The Only Way They Can Insult You

No one gets under your skin without permission.

by Colter Reed
2:07 read (647 words)
by Colter Reed
2:07 read (647 words)

In the 1760s and 1770s, it was fashionable for English gentlemen coming of age to embark on a grand tour of Europe. When they came back, this generation of well-dressed, well-heeled, and sophisticated men was collectively referred to as “the macaroni”. The line in “Yankee Doodle” was a derisive insult. You couldn’t just stick a feather in your cap and call it fashionable or high-class, or in other words, call it macaroni.

British troops would sing the song to taunt the colonists. It didn’t work. They took the song and owned it. Instead of an effigy of scorn, Yankee Doodle became the patron saint of the fledgling nation. Today, it’s known as nothing but patriotic, if slightly confusing.

Take Away the Stick

The colonists stopped the British troops’ insults by taking away the insult stick. It’s the same tactic that Po, the Dragon Warrior, uses to brush off Tai Lung.

“You can’t defeat me. You… you’re nothing but a big, fat panda!” reeled the evil snow leopard.

“I’m not a big, fat panda” Po answered calmly. “I’m the big, fat panda.”

It’s hard for someone to beat you with a stick when you take the stick away from them.

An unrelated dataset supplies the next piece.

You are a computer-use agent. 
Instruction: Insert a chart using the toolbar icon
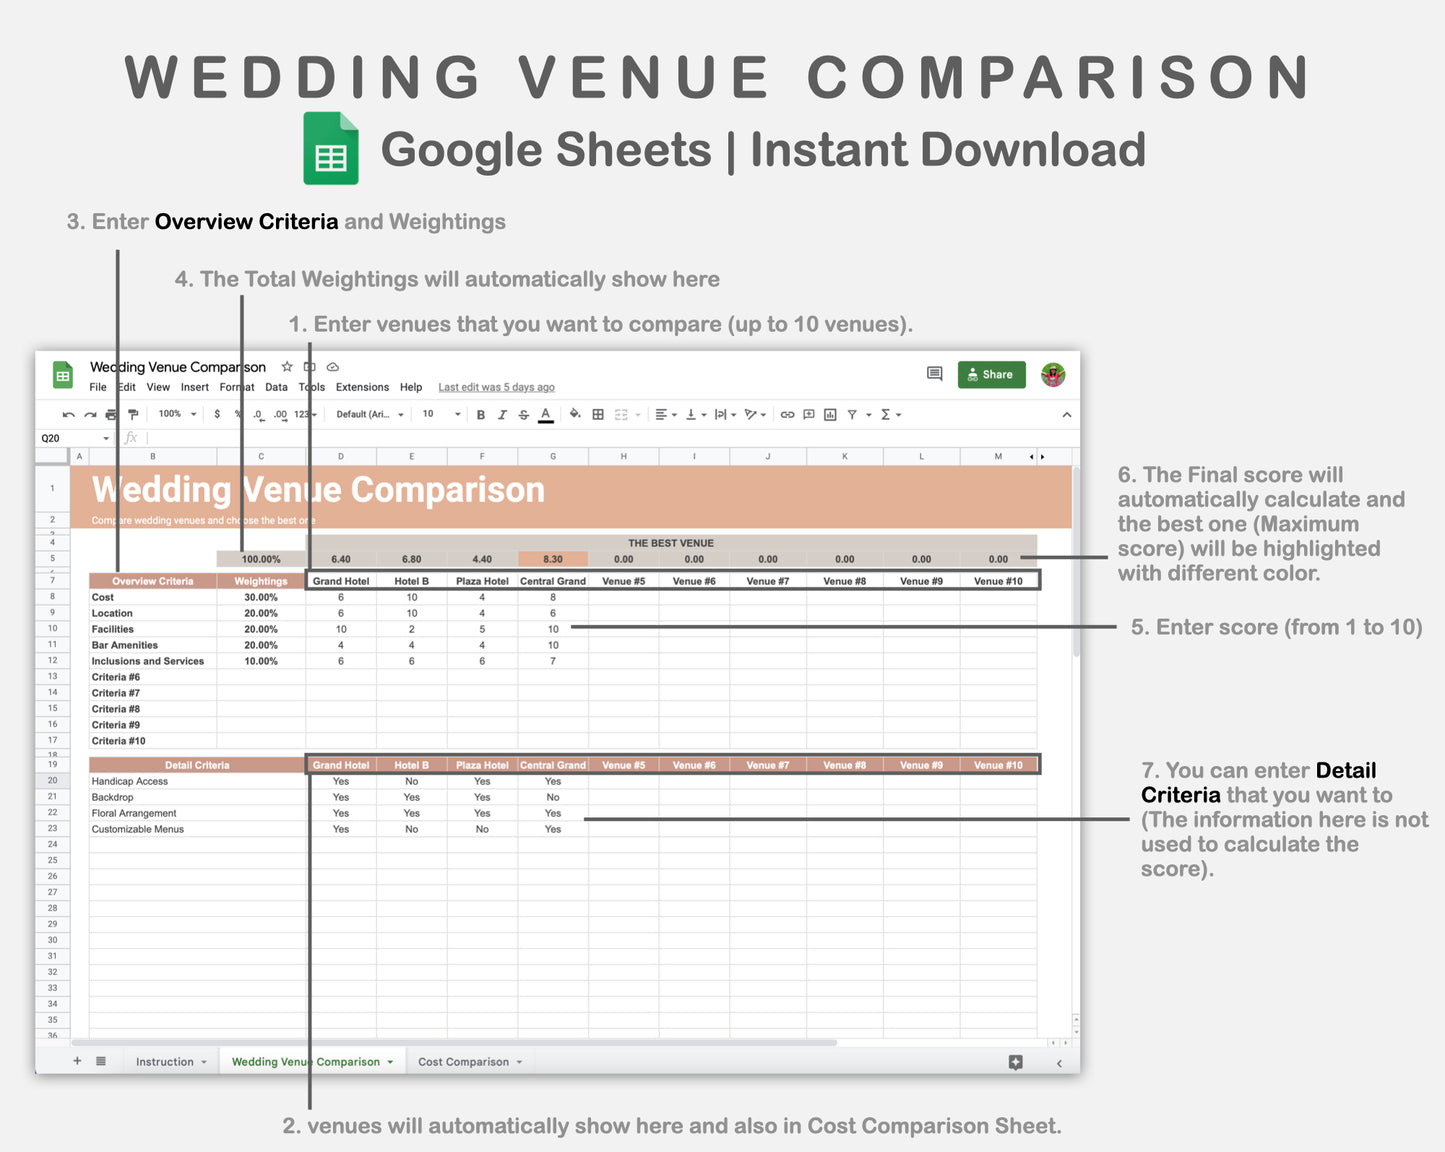[x=830, y=414]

Who cares what they think?

When I need medical advice, I ask my doctor. If I want to know if an expense is tax-deductible, I ask my accountant. They have specialized knowledge. They know what they’re talking about. More importantly, they’re trying to help.

I’m out to build. I’m pretty sure you are, too. Anyone trying to tear down and destroy goes straight to the outside of my circle of concern. Don’t give a second thought to what the bucket crabs think of what you’re doing.

If your broke friends are making fun of your financial plan, you’re on the right track.

Dave Ramsey

Feedback is constructive. It’s focused on the positive—the change that can help you improve. You should seek out feedback, absolutely. Just make sure that the person giving you the feedback actually knows the path they’re trying to help you walk. You’re looking for the heart of a teacher, not the heart of a critic.

Critic’s Math

Think back to the last time you got spaghetti sauce on your shirt. Go look in the mirror. What do you see? It doesn’t matter how small the stain is. We ignore the 99.7% of the shirt that’s clean and focus on what’s wrong with it.

Jon Acuff calls this Critic’s Math:

1 insult + 1,000 compliments = 1 insult

Nothing says you have to make the haters happy. In fact, you’re not going to. They’re struggling with a deficient need to feel Important and don’t know what to do about it. No matter how much they complain and try to get others to change, they’ll never have enough of the pie. Instead, just focus on the positive and constructive feedback you receive from people who are trying to help you win.

No one can make you feel inferior without your consent.

Eleanor Roosevelt

You were probably taught “sticks and stones may break my bones / but words can never hurt me”. Not true. Words can cut you to the core. The wounds can take much longer to heal.

Choose carefully which words you let in. You’re going to have a lot of words thrown at you—sticks, stones, and all sorts of challenges to your pedigree. The only way they can insult you is if you let them.

Choose carefully the words you use, too. None of us are perfect. We’re all trying to be better.